These numbers—each counting a human life that has been lost or inalterably damaged—are one way of looking at the story of a war in progress.
But we can look at the story in another way, too—by listening to firsthand stories from journalists and others who, like the Los Angeles Times’ John Daniszewski, were in Baghdad during the war and have witnessed much of the occupation. “Everyone believed that U.S. forces—the most powerful army in the world—would swiftly take care of whatever was needed,” Daniszewski wrote about the optimism present in Iraq after the initial fighting ended.

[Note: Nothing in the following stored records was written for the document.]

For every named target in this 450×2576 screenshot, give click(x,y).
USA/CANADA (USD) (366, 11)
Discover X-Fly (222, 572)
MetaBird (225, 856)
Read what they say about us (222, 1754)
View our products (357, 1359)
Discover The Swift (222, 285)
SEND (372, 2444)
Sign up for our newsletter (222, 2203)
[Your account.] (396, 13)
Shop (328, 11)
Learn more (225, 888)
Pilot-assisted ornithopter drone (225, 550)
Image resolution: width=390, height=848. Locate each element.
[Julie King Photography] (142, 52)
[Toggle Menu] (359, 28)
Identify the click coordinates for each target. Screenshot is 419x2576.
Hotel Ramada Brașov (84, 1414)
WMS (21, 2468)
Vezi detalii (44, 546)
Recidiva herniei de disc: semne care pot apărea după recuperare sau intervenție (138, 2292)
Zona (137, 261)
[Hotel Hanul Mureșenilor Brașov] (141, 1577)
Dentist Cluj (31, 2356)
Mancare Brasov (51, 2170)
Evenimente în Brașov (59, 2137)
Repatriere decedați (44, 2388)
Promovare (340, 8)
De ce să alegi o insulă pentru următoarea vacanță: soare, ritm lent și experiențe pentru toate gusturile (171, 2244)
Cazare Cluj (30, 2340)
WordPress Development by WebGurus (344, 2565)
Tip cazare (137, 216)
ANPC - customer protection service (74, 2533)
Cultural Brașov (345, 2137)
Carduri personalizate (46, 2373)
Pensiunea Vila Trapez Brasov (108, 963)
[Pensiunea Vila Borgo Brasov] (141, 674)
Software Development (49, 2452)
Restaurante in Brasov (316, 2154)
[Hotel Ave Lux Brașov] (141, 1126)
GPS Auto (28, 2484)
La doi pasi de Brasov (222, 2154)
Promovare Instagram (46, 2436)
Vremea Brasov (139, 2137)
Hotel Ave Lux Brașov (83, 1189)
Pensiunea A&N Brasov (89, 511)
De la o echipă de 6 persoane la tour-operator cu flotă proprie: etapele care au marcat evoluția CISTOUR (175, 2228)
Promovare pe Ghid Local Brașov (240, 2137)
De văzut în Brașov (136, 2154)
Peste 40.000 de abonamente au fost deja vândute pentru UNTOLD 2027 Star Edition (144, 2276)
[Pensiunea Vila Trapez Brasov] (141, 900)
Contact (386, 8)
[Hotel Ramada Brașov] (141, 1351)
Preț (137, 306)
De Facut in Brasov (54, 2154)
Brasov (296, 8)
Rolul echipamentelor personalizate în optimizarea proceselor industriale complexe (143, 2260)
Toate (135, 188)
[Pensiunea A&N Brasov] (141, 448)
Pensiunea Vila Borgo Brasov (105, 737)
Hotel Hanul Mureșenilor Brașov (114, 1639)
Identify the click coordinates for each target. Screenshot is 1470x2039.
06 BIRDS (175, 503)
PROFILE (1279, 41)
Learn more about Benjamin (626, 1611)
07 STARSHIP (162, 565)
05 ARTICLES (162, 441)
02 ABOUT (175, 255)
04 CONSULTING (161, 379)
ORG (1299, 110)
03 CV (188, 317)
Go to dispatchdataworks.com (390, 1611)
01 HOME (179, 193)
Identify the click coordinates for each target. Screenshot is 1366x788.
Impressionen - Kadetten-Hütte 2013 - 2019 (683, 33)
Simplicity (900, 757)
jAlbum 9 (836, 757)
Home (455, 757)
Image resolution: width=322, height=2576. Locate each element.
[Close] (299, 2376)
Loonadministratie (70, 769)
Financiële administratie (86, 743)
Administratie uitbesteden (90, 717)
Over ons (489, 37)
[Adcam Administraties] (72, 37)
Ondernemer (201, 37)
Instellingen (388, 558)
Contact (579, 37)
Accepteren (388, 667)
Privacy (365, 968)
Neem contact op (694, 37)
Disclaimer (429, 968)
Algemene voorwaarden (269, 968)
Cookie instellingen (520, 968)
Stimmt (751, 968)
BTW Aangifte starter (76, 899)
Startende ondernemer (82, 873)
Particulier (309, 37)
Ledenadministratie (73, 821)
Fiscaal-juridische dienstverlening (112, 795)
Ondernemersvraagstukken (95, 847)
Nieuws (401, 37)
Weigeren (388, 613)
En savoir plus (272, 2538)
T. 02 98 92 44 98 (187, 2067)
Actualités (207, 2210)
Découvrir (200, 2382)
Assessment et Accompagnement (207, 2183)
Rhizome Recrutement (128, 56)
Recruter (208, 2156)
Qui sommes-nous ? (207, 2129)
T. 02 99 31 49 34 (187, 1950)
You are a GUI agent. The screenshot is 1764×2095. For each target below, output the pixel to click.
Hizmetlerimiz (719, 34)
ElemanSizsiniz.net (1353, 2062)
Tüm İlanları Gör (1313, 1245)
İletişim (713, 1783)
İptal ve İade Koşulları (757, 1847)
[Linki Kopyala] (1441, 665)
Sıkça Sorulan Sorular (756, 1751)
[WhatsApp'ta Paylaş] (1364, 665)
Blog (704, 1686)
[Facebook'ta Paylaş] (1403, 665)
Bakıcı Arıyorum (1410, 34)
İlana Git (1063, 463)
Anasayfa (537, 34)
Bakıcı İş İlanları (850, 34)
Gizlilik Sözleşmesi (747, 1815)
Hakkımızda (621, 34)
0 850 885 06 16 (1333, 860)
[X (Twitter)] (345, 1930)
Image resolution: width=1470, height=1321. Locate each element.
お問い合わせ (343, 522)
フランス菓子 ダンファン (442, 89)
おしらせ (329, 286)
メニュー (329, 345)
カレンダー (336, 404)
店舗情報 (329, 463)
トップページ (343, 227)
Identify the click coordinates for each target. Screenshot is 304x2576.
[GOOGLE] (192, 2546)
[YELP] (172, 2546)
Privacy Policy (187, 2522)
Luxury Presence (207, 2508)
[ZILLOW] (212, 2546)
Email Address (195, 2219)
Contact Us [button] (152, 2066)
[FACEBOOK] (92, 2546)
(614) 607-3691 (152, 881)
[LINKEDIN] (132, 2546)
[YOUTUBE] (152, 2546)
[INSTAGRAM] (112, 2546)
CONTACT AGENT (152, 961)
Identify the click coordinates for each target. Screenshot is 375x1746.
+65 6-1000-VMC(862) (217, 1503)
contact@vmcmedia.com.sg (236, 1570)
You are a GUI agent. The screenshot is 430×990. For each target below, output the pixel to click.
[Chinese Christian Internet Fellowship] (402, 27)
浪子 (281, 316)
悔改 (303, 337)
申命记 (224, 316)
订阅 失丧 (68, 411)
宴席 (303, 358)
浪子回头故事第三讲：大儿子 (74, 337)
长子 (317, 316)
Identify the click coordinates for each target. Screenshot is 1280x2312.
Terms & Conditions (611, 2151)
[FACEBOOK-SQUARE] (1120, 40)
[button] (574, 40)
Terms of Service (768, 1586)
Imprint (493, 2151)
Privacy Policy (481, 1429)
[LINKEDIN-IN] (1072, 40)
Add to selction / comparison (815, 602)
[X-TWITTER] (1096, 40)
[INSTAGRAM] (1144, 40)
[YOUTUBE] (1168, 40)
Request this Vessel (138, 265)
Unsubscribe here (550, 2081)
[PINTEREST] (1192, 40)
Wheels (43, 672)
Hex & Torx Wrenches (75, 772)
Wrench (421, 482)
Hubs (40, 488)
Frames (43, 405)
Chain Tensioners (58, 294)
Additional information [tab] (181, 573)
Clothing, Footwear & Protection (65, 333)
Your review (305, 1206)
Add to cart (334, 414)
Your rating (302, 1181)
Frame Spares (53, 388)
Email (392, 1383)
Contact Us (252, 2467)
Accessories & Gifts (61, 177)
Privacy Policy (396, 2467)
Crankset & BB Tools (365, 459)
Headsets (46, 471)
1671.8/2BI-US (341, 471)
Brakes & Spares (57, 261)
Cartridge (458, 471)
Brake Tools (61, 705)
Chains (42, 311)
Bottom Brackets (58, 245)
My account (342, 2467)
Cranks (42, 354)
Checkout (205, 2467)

But nothing happened the way it was supposed to. One year later, he has witnessed an absolute deterioration of trust between the Iraqi people and the U.S. occupation forces. He writes now with anguish about the lack of basic gains for ordinary Iraqis, the ongoing bloodshed, the stepped-up insurgency movement (he himself has lost friends to the violence) and, ultimately, the failure of the occupation. “Violence and fear have become the country’s twin plagues,” he wrote on the one-year anniversary of the war’s end.
These stark words from a witness to war were echoed by scores of others in newspapers throughout the world on the one-year anniversary of the war.
Yet another way to hear the story is to consider what the Iraqi people themselves think about it. President George W. Bush has said all along that the war and occupation had one goal: a free and democratic Iraq. Thus, it is ironic in the extreme that, as revealed in last week’s USA Today/CNN/Gallup Poll, the majority of Iraqi people feel the invasion of their country has done more harm than good, and 57 percent want the American military gone immediately, no matter what, despite the fear that Iraqis actually could be in greater danger as a result.
The numbers, the witnesses and the Iraqi people themselves all have a war story to tell. It’s too bad nobody in the Bush administration seems to be listening.